Written exercise: Print the records below word for word, leaving out the pictures.

Input:
* * * *
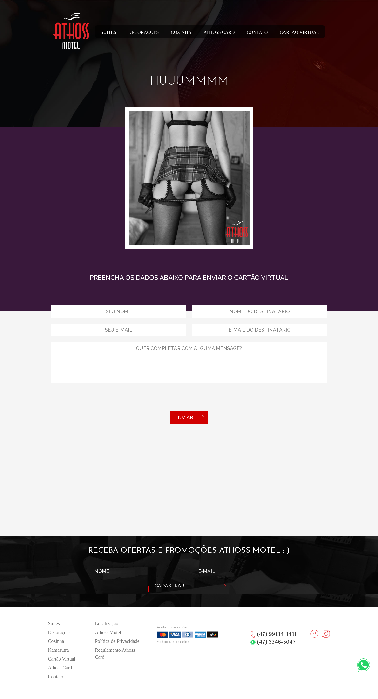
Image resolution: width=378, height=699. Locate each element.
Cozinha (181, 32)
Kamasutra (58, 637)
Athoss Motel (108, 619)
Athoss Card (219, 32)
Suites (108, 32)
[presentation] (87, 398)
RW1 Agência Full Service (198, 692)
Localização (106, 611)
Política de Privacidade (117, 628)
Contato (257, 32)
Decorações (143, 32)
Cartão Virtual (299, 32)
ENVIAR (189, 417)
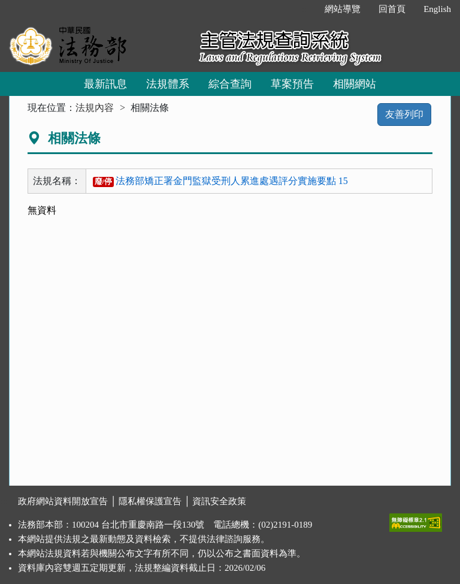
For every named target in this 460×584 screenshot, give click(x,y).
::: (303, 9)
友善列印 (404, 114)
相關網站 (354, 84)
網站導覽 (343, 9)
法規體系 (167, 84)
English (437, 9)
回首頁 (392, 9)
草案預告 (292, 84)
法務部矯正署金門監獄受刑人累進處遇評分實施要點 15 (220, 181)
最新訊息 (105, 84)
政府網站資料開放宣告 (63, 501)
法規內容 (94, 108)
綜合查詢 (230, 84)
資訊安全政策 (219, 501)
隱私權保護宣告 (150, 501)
* * * *
Written response:
Image resolution: width=378, height=699. Locate each element.
Cozinha (181, 32)
Kamasutra (58, 637)
Athoss Motel (108, 619)
Athoss Card (219, 32)
Suites (108, 32)
[presentation] (87, 398)
RW1 Agência Full Service (198, 692)
Localização (106, 611)
Política de Privacidade (117, 628)
Contato (257, 32)
Decorações (143, 32)
Cartão Virtual (299, 32)
ENVIAR (189, 417)
For every named target in this 460×584 screenshot, give click(x,y).
::: (303, 9)
友善列印 (404, 114)
相關網站 (354, 84)
網站導覽 (343, 9)
法規體系 (167, 84)
English (437, 9)
回首頁 (392, 9)
草案預告 (292, 84)
法務部矯正署金門監獄受刑人累進處遇評分實施要點 15 (220, 181)
最新訊息 (105, 84)
政府網站資料開放宣告 (63, 501)
法規內容 (94, 108)
綜合查詢 (230, 84)
資訊安全政策 (219, 501)
隱私權保護宣告 (150, 501)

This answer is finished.